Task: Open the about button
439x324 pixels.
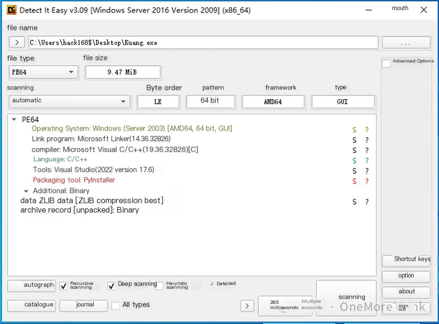Action: pyautogui.click(x=406, y=292)
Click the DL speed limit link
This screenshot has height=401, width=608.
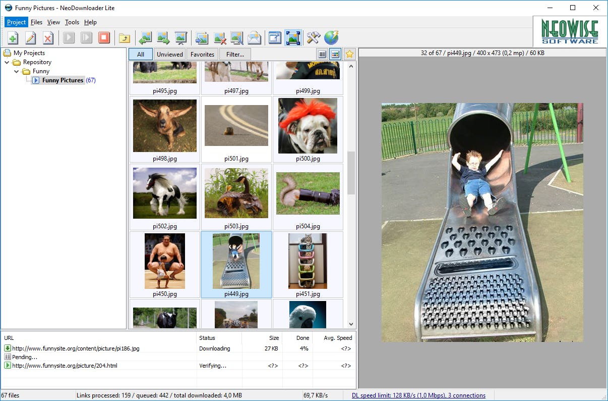point(418,395)
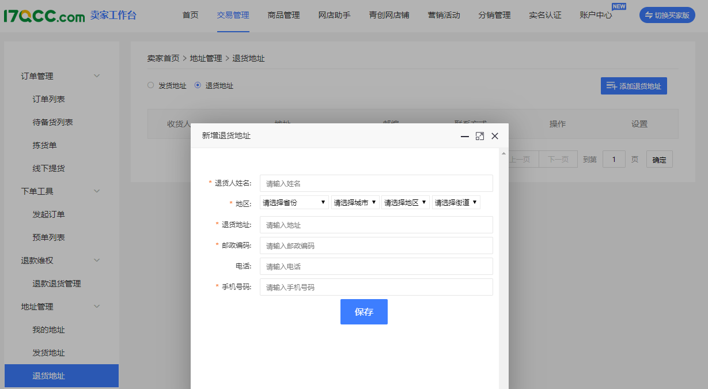Collapse the 退款维权 sidebar section

[97, 260]
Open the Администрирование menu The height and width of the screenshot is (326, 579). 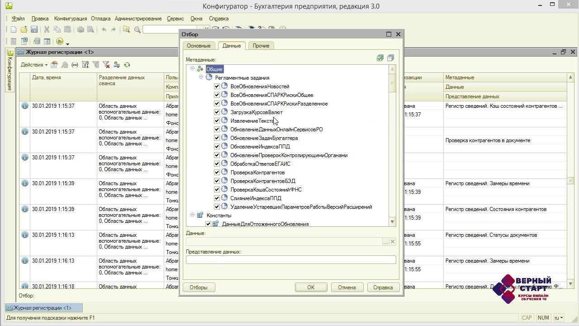point(138,19)
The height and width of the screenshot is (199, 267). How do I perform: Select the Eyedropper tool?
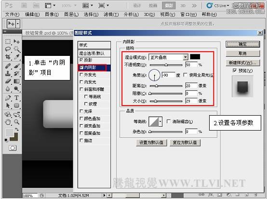16,57

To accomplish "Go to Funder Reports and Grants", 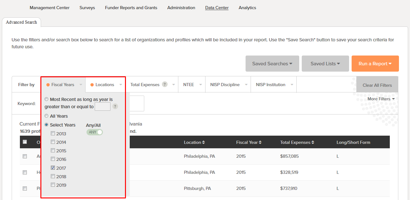I will [131, 8].
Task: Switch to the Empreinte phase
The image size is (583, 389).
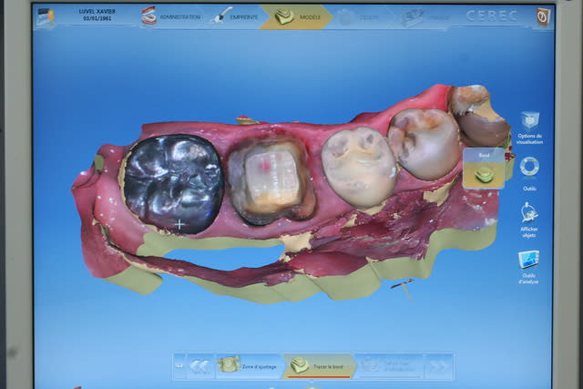Action: [x=235, y=16]
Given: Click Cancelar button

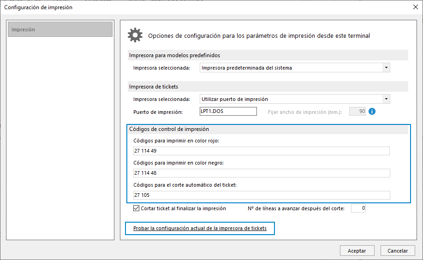Looking at the screenshot, I should [x=398, y=251].
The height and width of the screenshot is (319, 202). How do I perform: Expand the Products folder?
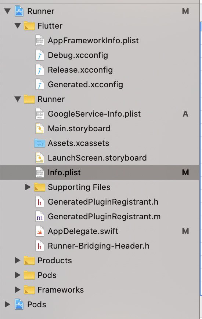(x=18, y=260)

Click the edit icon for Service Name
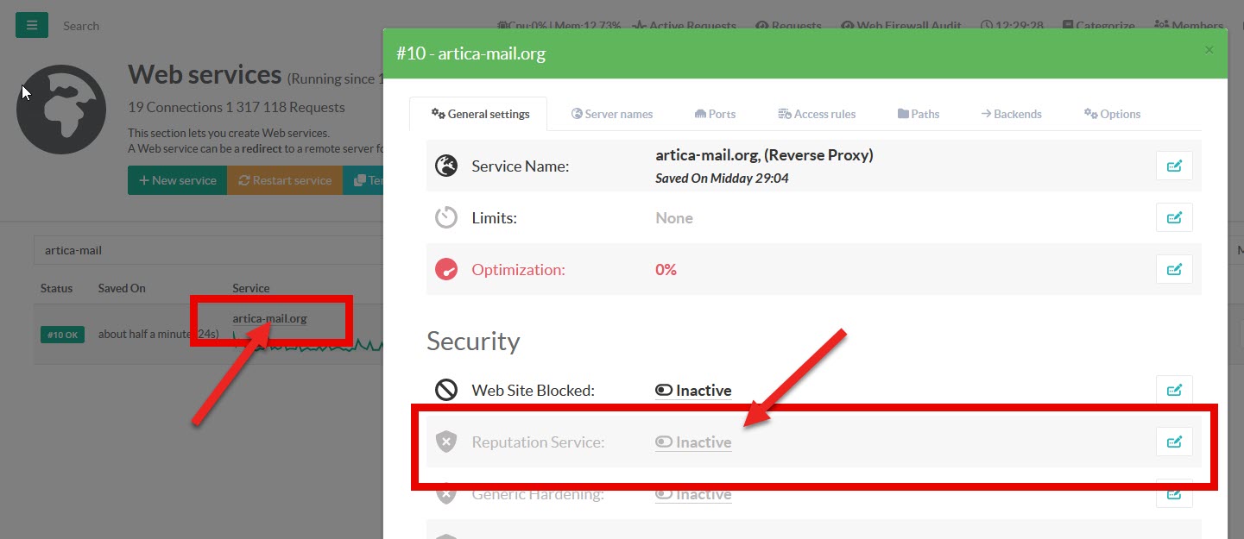(1173, 166)
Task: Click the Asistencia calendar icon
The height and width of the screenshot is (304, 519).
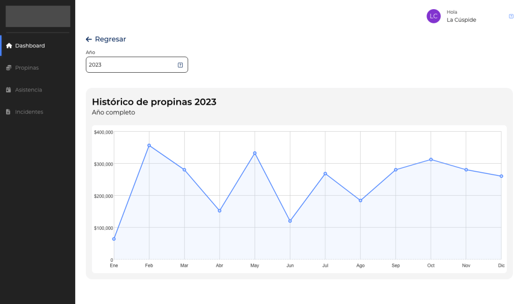Action: click(9, 90)
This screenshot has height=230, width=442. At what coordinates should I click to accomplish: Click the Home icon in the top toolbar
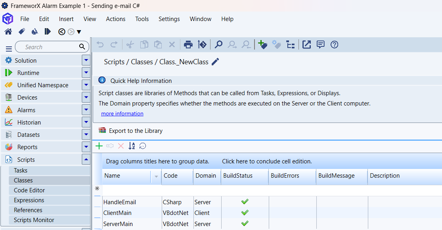pyautogui.click(x=8, y=32)
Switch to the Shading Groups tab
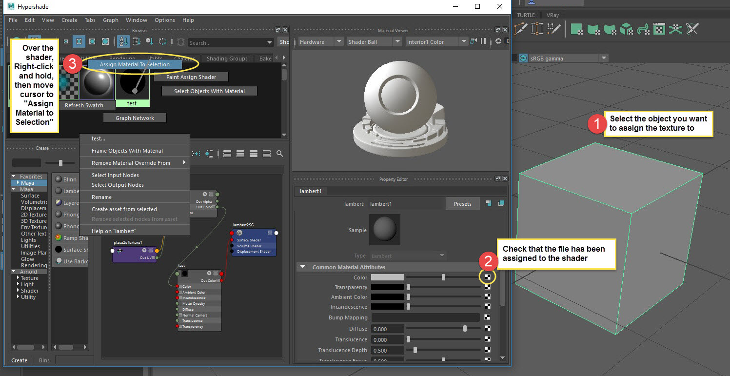Image resolution: width=730 pixels, height=376 pixels. tap(227, 58)
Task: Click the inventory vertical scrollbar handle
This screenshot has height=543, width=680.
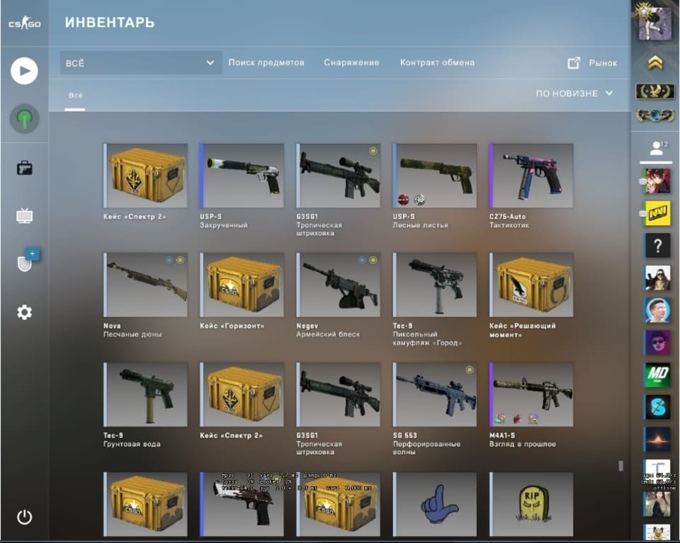Action: click(x=621, y=466)
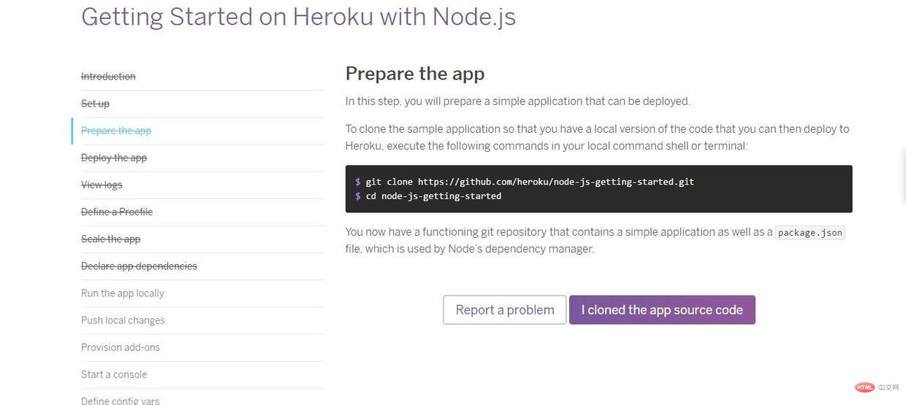Select the highlighted Prepare the app step
The height and width of the screenshot is (405, 906).
click(116, 131)
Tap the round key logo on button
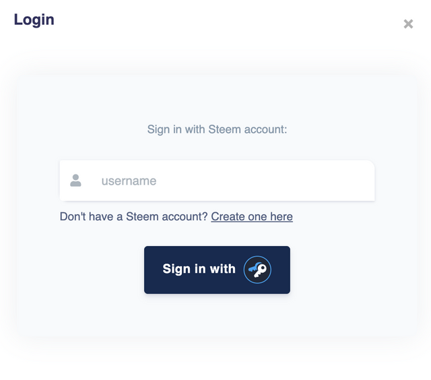 tap(257, 270)
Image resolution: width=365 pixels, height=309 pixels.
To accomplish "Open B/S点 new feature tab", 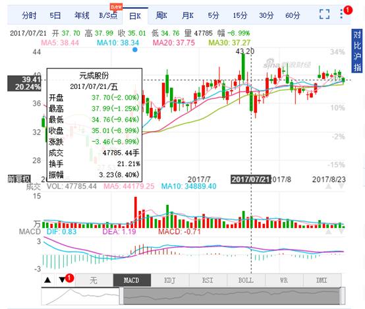I will click(x=108, y=16).
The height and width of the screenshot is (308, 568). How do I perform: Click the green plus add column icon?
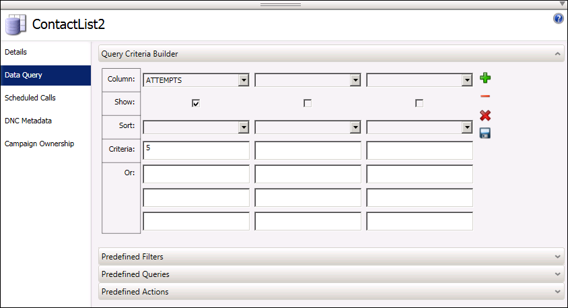485,79
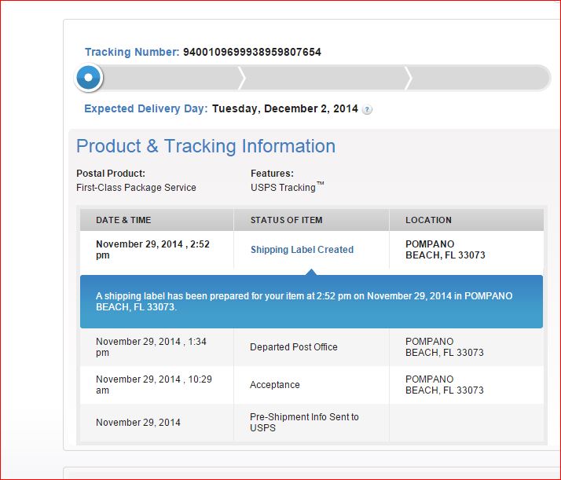
Task: Click the STATUS OF ITEM column header
Action: pos(286,220)
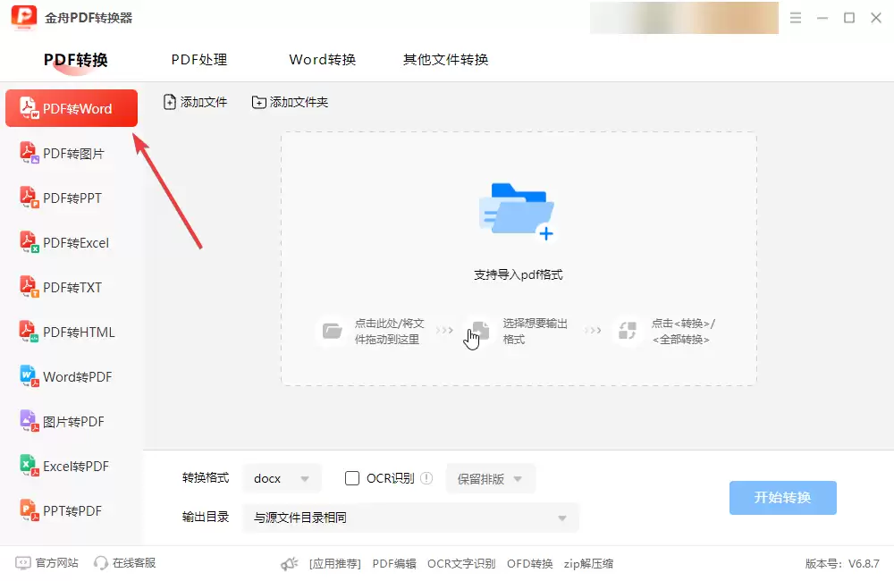Screen dimensions: 894x581
Task: Select 图片转PDF in the sidebar
Action: pyautogui.click(x=70, y=420)
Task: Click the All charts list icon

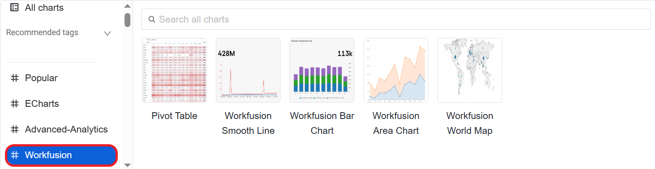Action: point(14,7)
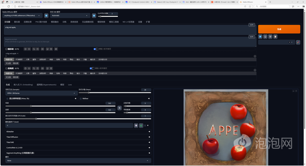Click the clipboard icon below Generate button
306x166 pixels.
[x=275, y=36]
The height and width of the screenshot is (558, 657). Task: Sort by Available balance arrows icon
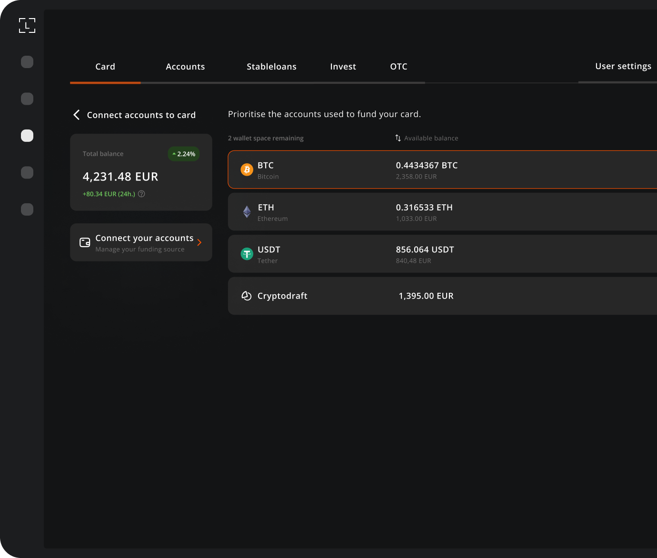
——
_Exercise_
Look back over the records above. Reproduce exactly everything from the line with "Task: Click the Asistencia calendar icon" down to the line with "Task: Click the inventory", inclusive, and leave the pictures out.

_Response to the task_
Task: Click the Asistencia calendar icon
The height and width of the screenshot is (304, 519).
Action: click(9, 90)
This screenshot has height=230, width=442. At what coordinates should I click to accomplish: Click the Home icon in the top toolbar
pyautogui.click(x=8, y=32)
Switch to the Shading Groups tab
Image resolution: width=730 pixels, height=376 pixels. tap(227, 58)
Task: Click the inventory vertical scrollbar handle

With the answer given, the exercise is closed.